Rejuvenate, rejuvenate, rejuvenate.
That is the phrase that springs to mind when we discuss lovely alpha hydroxy acids.
Often referred to as AHA’s, they can dramatically help you improve the look and feel of your skin.
If your keen to learn some acidic advantages, then join us as we fine-tune your acid use for smoother, clearer, brighter skin.
What are Alpha Hydroxy Acid
Acid, as a skincare ingredient, does sound harsh, and in theory a really.
Until that is, you consider that vitamin C is also acid-based, then they might not seem quite so aggro, and there’s tons of research backing up their reputation.
They are generally extracted from naturally occurring acids and found in vegetables, fruits and human cells:
Alpha hydroxy acids are water-soluble and recommended for dry and normal skin types; they work on the surface of your skin, while beta hydroxy acids are oil soluble and penetrate a little deeper into your pore.
What are the different kinds of AHA’s?
The word ‘Alpha Hydroxy Acid’ is, in fact, a bit of a misnomer because there are, in fact, several Alpha Hydroxy Acid ingredients used in skincare:
Malic Acid: Derived from pears and apples.
Mandelic Acid: Derived from bitter almonds.
Citric Acid: Derived from oranges and lemons.
Tartaric Acid: Derived from grapes and passion fruit.
Lactic Acid: Naturally present in milk, cheese, yoghurt and even meat.
Glycolic acid: Derived from pineapple, cantaloupe, sugar cane and grapes, it is the most popular fruit acid used in facial treatments.
How do AHA’S work?
They work by gently dissolving dry, dead skin cells to reveal youthful, healthy skin.
As we age, cellular turnover slows down; old dry cells can adhere to the skin’s surface, making it look dull and flat. Mild concentrations of AHA’s work by weakening the binding properties of the lipids – the glue-like substances that bind our skin cells to each other.
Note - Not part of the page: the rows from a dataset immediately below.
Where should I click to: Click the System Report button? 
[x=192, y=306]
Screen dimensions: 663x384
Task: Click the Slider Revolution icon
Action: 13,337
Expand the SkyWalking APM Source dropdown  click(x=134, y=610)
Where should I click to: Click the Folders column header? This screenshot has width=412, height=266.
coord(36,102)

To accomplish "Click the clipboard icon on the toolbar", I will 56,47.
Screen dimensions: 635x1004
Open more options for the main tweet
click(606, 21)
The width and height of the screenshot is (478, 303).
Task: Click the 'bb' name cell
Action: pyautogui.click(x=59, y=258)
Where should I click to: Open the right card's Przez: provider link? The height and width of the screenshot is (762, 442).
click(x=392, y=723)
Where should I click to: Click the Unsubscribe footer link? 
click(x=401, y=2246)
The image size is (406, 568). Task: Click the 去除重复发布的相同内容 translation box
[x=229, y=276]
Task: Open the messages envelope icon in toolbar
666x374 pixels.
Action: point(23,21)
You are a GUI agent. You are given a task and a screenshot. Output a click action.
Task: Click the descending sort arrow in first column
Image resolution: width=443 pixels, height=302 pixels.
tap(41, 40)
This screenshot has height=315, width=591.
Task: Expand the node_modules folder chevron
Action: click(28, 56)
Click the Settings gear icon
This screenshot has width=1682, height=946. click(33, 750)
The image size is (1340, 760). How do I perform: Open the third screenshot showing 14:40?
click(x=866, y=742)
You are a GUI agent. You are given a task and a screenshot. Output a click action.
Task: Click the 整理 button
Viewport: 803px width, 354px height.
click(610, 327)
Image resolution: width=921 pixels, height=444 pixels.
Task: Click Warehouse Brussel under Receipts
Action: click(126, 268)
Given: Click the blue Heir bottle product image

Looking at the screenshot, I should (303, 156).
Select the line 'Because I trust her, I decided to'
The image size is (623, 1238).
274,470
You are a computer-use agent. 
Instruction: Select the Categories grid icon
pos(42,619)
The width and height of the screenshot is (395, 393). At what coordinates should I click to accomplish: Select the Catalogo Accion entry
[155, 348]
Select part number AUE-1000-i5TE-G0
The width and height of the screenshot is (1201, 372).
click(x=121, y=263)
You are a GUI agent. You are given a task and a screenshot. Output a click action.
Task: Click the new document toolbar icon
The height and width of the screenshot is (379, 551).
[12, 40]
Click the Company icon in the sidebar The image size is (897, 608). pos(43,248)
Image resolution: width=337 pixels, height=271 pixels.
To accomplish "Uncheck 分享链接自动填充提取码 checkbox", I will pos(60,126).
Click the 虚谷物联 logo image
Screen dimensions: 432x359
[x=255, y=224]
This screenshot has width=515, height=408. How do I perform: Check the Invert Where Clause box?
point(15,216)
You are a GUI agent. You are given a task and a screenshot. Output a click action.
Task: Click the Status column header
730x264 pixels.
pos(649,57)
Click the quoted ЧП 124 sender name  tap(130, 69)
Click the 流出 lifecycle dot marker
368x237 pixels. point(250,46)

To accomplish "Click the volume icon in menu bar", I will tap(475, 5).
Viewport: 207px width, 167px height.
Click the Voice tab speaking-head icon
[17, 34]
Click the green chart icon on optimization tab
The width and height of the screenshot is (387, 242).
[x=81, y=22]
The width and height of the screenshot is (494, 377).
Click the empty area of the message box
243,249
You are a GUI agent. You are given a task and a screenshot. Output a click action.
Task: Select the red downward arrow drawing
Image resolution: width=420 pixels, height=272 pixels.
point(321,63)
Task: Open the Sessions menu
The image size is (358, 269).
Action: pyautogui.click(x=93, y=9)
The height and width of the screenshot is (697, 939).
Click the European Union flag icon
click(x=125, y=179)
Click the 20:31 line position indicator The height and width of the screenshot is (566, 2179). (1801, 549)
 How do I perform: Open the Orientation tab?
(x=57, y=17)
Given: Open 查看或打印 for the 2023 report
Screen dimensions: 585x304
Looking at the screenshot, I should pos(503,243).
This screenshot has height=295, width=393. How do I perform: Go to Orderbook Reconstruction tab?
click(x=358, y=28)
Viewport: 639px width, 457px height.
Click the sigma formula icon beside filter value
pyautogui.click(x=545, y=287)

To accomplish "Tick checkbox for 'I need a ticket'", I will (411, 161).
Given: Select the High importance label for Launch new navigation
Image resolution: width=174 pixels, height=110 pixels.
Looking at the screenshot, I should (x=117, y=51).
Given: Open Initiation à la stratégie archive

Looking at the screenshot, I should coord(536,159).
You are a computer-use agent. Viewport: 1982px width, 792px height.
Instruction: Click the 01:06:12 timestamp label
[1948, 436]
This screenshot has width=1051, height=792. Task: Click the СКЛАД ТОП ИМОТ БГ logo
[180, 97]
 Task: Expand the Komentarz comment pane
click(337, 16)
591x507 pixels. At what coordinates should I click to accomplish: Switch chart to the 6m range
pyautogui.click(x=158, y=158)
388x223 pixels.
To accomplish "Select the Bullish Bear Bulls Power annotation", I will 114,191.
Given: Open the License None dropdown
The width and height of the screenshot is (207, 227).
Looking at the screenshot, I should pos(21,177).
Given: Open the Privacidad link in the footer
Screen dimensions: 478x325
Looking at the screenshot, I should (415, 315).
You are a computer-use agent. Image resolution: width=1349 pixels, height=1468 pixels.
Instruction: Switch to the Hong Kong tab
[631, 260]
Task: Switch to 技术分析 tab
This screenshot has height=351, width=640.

Because you really want your product to work its magic on your skin, we would advise against using cleansers that contain hydroxy acids; instead, opt for a moisturising product that will stay on your skin long enough to have any real benefit.
Avoid using both vitamin A and C at the same time as AHAs to minimise irritation on your skin; don’t forget that sensitive skin requires special attention, which we discuss here and always top up your sun lotion.
What are the beautifying benefits?
The benefits of introducing an alpha hydroxy acid into your skincare routine are numerous; whatever skincare aims you have, from keeping pesky blemishes at bay to revving up your collagen and elastin synthesis, these gorgeous little acids play a vital role in your skincare routine.
You’ve essential got both short term and long term gains in the sweep of a cotton pad.
- they loosen the ‘cement’ between dead skin cells to hydrate, smooth and brighten your skin
- they help to remove debris within the follicular wall, helping to unclog your pores
- they can help to reduce any fine lines you may have by increasing collagen density
- the results are cumulative, but due to their exfoliating action, products containing alpha-hydroxy acids can leave your skin looking immediately refreshed and more youthful
How often can you use it?
This will differ greatly and is based on the particular acid you plan to use, the type of product, and your skin.
Ensure you follow the product directions, and always introduce them into your skincare routine slowly, gradually increasing them as your skin begins to tolerate it,
Think about the pH
Consider the pH at which it is supplied and stabilised; a good concentration will contain between 5 and 7 per cent alpha-hydroxy acids; this will give your skin a pH acidity of around 4.5 to 5.5, which is the key to maintaining a healthy barrier.
Your skin should remain at an acidic pH to inhibit any potential damaging bacteria; this pH also encourages the growth of good bacteria that keeps your protective acid mantle healthy.
The correct acid pH sustains an optimum level of oiliness, ensuring the correct function of the sebaceous glands in your skin, which ultimately improves your skin’s barrier function.
As you can see, given their wide range of effects, you can really benefit from using the occasional AHA product, just as long as you find the right concentration for your particular skin type.
And if you’re still not sold on the gentle efficiency of many 21st century formulations, we have some words of reassurance. Acids were once associated with strong and aggressive chemical peels, but formulas today have a wonderful synergetic effect.
That said, exfoliating acids aren’t to be used willy nilly, use the wrong one, and you could provoke irritation. At the same time, overuse can increase your chances of sensitivity and sun damage.